Monday, October 5, 2009

Meaning Mostly

While I was in intensive care, I spent a couple of minutes being what Miracle Max in The Princess Bride would call “mostly dead.” My heart rate dropped precipitously and I could feel myself pulling away. It felt good actually. Dying is not all that bad.

Beepers went crazy. Doctors and nurses burst into my room. “Keep the shot ready; don’t use it yet,” a doctor told a nurse who held a heart stimulant. They stood in a row at the foot of my bed watching, not me, but the monitor above me. All had the exact same expression, eyes tight, mouth slightly slack jawed, shoulders tense. In short, they looked exactly like people studying airport monitors. I’ve seen that look hundreds of times: has my connection left already, is the plane on time, which gate?

I thought they looked hilarious and decided if this was my last moment, I was grateful it was funny. With that thought I came back. My heart rallied and steadied without the stimulant. Laughter, apparently, is an irresistible call to life.

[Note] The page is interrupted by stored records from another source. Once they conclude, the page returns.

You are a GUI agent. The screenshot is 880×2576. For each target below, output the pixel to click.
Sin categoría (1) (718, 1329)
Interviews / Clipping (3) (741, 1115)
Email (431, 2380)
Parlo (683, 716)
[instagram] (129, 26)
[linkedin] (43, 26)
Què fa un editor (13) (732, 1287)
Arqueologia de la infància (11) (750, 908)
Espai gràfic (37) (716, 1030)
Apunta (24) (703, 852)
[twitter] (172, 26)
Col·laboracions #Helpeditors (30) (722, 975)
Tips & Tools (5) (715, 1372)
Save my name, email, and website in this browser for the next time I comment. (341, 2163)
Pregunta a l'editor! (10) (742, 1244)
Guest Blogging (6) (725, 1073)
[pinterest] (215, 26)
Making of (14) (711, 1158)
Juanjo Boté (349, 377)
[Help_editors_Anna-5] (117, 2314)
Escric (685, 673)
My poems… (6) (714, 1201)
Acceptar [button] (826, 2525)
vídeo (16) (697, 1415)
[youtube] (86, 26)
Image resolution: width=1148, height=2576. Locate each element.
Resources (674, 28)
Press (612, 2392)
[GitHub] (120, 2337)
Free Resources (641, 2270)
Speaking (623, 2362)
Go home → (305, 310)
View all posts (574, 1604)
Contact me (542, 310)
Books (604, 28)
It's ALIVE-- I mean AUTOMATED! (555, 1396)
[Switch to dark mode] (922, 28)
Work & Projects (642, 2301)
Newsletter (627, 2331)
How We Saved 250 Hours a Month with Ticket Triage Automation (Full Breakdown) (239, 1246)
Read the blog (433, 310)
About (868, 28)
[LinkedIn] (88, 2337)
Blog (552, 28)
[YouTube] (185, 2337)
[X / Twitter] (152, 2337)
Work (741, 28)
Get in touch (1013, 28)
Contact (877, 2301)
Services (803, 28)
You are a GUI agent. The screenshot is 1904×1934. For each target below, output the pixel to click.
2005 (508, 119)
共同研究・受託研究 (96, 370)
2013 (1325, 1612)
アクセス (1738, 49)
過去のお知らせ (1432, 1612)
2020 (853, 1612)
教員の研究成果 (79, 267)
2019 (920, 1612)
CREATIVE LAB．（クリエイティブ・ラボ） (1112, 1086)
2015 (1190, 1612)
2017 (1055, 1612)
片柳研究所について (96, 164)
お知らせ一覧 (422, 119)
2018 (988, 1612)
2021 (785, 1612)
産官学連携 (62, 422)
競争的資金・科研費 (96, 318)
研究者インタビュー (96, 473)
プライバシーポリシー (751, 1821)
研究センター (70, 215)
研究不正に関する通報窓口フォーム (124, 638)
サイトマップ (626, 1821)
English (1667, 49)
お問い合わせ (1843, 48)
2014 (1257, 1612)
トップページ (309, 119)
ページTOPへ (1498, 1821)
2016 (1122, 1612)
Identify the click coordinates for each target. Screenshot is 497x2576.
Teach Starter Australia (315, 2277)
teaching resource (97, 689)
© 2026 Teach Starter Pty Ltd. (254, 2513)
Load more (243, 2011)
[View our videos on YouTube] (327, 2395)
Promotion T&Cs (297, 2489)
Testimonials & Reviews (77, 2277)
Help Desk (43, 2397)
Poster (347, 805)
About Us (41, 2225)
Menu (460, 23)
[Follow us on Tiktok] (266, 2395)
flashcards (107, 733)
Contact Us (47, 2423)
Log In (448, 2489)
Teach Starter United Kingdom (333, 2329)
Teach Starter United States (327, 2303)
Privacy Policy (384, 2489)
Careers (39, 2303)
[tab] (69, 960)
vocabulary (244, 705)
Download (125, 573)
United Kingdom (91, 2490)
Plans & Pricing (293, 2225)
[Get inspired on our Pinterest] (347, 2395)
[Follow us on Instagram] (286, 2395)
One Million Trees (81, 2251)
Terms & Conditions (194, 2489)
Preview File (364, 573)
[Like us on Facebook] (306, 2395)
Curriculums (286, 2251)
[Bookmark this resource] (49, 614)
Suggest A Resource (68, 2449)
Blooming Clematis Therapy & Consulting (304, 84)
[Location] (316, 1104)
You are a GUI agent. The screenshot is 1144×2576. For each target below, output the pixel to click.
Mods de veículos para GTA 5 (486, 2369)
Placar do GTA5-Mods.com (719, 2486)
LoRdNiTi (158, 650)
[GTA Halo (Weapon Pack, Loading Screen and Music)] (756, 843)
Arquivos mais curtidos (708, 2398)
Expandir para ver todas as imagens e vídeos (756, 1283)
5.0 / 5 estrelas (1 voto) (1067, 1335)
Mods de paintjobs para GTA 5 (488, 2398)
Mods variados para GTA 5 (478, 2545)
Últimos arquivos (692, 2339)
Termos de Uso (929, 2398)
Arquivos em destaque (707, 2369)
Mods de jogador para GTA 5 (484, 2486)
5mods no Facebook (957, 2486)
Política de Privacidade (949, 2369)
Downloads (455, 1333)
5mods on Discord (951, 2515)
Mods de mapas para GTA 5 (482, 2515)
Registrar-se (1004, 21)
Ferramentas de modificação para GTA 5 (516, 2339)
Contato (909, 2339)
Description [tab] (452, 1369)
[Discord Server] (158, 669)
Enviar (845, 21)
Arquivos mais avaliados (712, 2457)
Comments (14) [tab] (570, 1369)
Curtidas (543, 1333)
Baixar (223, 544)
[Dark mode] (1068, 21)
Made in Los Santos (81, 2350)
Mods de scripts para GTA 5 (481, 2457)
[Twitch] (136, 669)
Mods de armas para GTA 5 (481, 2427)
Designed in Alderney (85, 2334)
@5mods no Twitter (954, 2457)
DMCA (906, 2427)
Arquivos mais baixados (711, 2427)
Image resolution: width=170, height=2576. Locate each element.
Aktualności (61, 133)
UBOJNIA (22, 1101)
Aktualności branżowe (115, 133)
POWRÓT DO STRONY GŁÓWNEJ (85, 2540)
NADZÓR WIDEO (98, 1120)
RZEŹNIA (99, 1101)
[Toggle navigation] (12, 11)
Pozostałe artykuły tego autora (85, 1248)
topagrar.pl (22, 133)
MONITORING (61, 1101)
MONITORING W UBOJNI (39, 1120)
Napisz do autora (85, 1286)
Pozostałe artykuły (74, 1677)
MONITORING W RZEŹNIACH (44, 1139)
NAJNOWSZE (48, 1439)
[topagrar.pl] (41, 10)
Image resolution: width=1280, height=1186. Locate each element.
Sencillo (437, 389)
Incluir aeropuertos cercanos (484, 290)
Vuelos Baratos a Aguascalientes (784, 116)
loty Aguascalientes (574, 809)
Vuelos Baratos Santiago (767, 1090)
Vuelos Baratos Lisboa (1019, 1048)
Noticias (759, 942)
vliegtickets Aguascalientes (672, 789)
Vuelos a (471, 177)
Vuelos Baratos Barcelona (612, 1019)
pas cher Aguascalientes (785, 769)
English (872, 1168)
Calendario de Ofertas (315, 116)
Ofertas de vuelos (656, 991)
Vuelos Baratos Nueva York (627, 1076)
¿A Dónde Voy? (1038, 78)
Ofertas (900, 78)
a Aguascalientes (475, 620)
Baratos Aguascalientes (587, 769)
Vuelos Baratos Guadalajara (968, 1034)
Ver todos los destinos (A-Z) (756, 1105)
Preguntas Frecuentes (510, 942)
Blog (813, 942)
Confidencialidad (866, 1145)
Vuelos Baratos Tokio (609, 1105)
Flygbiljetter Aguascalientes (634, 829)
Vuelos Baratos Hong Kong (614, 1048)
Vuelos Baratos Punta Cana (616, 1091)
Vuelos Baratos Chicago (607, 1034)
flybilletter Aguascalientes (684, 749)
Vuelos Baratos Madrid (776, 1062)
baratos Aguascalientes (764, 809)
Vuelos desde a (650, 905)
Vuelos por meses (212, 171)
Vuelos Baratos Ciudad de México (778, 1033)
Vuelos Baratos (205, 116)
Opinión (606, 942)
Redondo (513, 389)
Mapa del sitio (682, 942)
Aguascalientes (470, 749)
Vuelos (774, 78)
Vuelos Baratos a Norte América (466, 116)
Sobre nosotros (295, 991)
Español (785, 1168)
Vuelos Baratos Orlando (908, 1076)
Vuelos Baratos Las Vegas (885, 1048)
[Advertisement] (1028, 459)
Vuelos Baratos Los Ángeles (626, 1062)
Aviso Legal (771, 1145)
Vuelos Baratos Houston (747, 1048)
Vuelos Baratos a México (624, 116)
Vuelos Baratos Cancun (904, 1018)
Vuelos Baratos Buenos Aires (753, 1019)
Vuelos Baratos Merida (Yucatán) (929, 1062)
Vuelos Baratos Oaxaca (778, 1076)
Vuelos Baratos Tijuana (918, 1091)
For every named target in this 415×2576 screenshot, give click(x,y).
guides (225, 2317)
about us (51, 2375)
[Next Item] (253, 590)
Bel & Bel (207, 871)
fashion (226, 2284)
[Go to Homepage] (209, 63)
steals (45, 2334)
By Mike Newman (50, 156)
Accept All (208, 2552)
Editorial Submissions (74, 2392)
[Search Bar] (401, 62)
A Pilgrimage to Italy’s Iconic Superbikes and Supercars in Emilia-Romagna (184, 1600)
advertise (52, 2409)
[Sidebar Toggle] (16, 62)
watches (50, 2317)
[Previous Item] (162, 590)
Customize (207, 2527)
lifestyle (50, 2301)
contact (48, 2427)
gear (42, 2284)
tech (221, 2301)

So much of art is comic, full of visual puns and jokes. Picasso’s Blue Guitarist seems on the surface to be about a broken, dying man strumming a battered guitar, but a second look at the brush stroking reveals he’s actually fondling a young woman. Is it Hans Holbein who painted a somber, newly married couple but worked a skull into the rug at their feet? A dim view of marriage, perhaps, but funny. There’s an all black painting in the Chicago Art Institute; it always makes me laugh to see a nonpainting hung importantly on an important wall. For a time at the Institute there was even a nonpainting hung on a nonwall. The painting, Gray, I think it was called, was actually a hole in the wall.

I love stuff like that. They remind us that no matter how serious the moment or how seriously we take ourselves, that in the end, most of what we are is silly, a reality that makes life bearable, despite the pain, or the temptation to run from it. Art and life are both meant to be funny.